由莉が2筒を捨てた直後____阿久津が4索を切ってしまった。その瞬間、由莉はすこし顔を綻ばせると笑顔で宣言をした。



「阿久津さんっ、ロンです!」



由莉は上がった牌全てを二人に公表した。



・由莉(上がり)

【2索 2索 】【4索 赤5索 6索】 5索 6索

【 2筒 3筒 4筒 】【赤5筒 6筒 7筒】



ロン 4索



ドラ 2筒 4筒



「えっと、一盃口、断么、ドラ4で私の親ですから……18000です」



「……………」



「……………」



阿久津とマスターはただ呆然としていた。由莉からは上がる気配が一切見えていなかったのだ。二人の感想は__由莉を甘く見過ぎていた。本気でかからなければ……この子に殺される。そう本能が感じ取った2人は殺気を一気に辺りにぶちまけた。濃密なその気配に由莉は戦慄を覚え顔が真っ青になった。



(やばい……やばいよ、これは……っ)



そこからは2人の点の奪い合いだった。由莉はそれに翻弄され、上がれると思った時にどちらかに上がられ、狙い撃ちされるかのように自分の所にでかい一撃が来たりと由莉はボロ雑巾にされている気分だった。

終わった時には自分の持っている点が底をつきそうになっていた。



「……マスターと阿久津さん怖かったです……」



由莉は二人の殺気に押しつぶされかけプルプル震えながら涙目になって違う意味でトラウマになりかけていた。



「あ、えっと……すみませんでした」



「勝負事になるとな……ついこうなるんだ」



由莉は目の水をジャージで拭うと真っ直ぐな目で二人を見た。

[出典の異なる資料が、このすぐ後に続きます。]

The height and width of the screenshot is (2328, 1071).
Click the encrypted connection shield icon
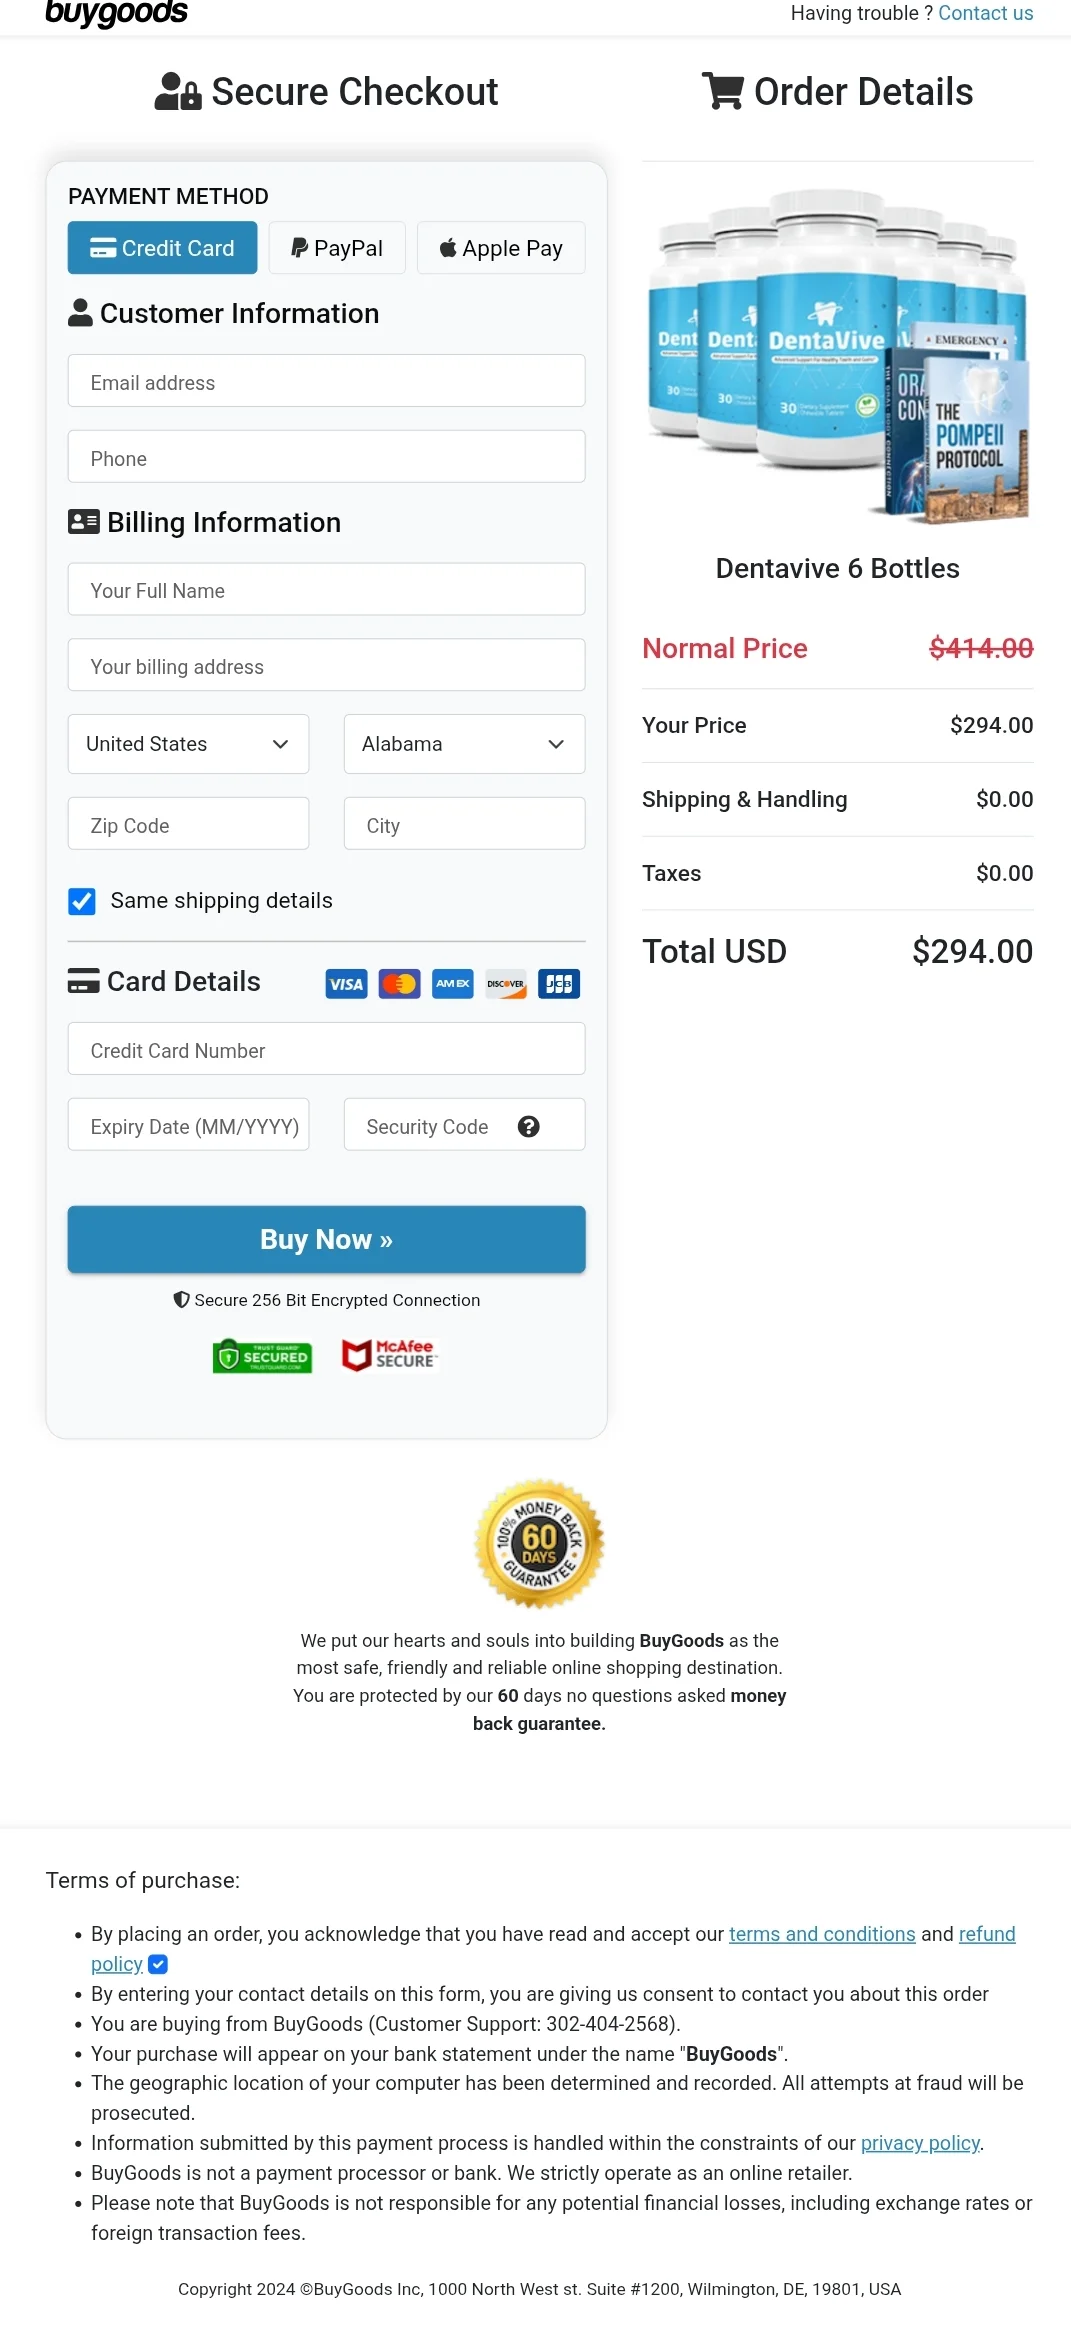coord(181,1299)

その目にはさっきまでの弱気な表情などなく、熱意に満ち溢れていた。ゲームで強者と対峙した時のような……あの興奮を由莉は今感じていた。



「怖かったですけど……面白かったです。それにマスターと阿久津さんに……どうしても勝ちたくなりました」



その不敵な言葉を聞いて二人の表情が僅かにニヤリとした。その顔はまさに勝負師のような表情だった。



「ふふっ、負けませんよ、由莉さん」



「由莉、調子に乗ってるとすぐ点棒が無くなるからな?」



その雀卓の周りは3人のオーラで輝いているようにも見えるくらい熱気に満ちていた。



「マスター!阿久津さん!もう1回やりましょう!」



その後、めちゃくちゃ麻雀をやった。気づいた時には既に2時を回ろうとしていて3人とも睡魔の限界だったようだから、その日はもう終えることにして全員自分の部屋に戻るのであった____。




それからは月4~5回ペースでやる事になったのだが、それはまだあとの話。